## [Data provided]

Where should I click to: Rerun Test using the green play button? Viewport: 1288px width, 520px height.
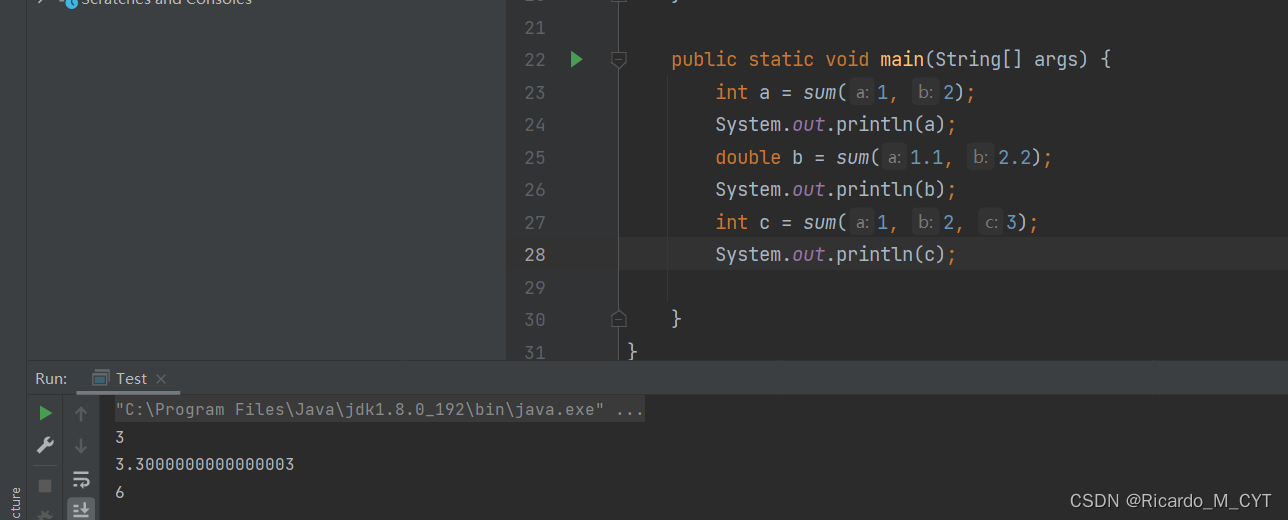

---

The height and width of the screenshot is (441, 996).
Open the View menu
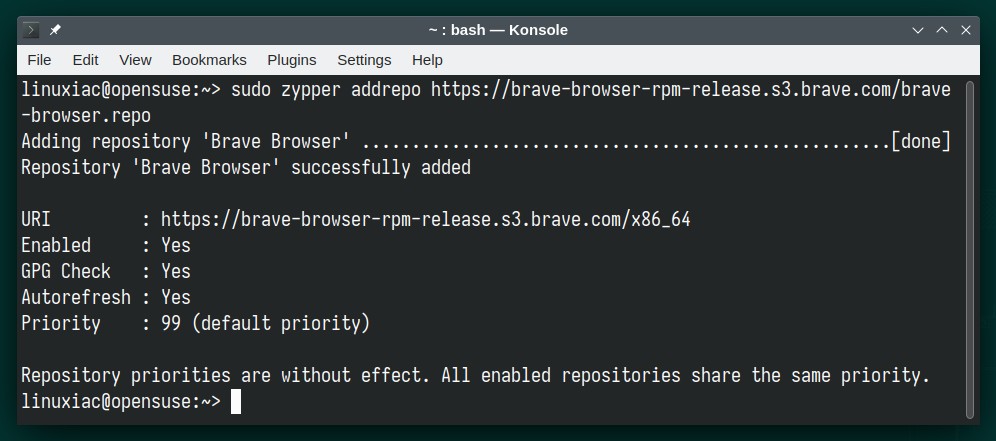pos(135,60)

---

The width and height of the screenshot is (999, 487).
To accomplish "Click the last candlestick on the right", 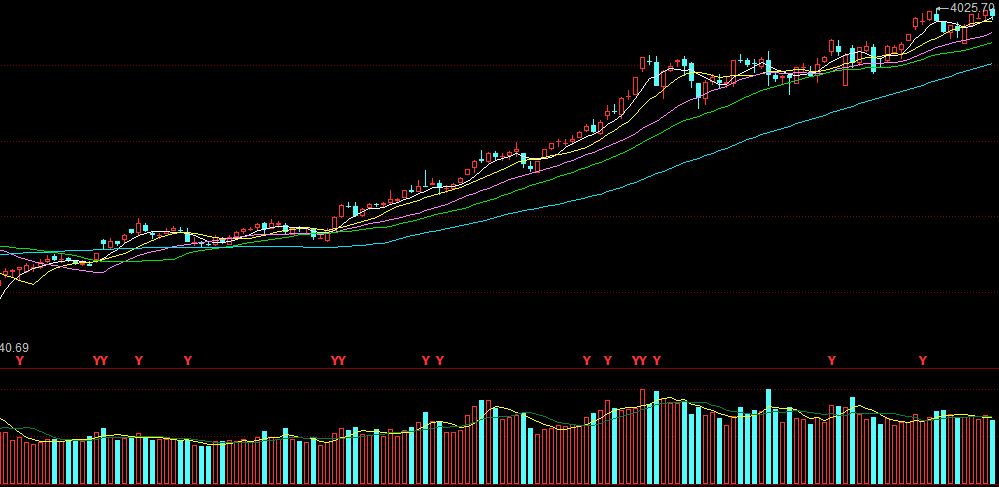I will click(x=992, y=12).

## [Problem to solve]
Reproduce the records above verbatim, starting at the line containing "The height and" and continuing down through the line containing "pos(135,60)", with both of those lines included. Omit the pictures from your answer.

## [Task result]
The height and width of the screenshot is (441, 996).
Open the View menu
pos(135,60)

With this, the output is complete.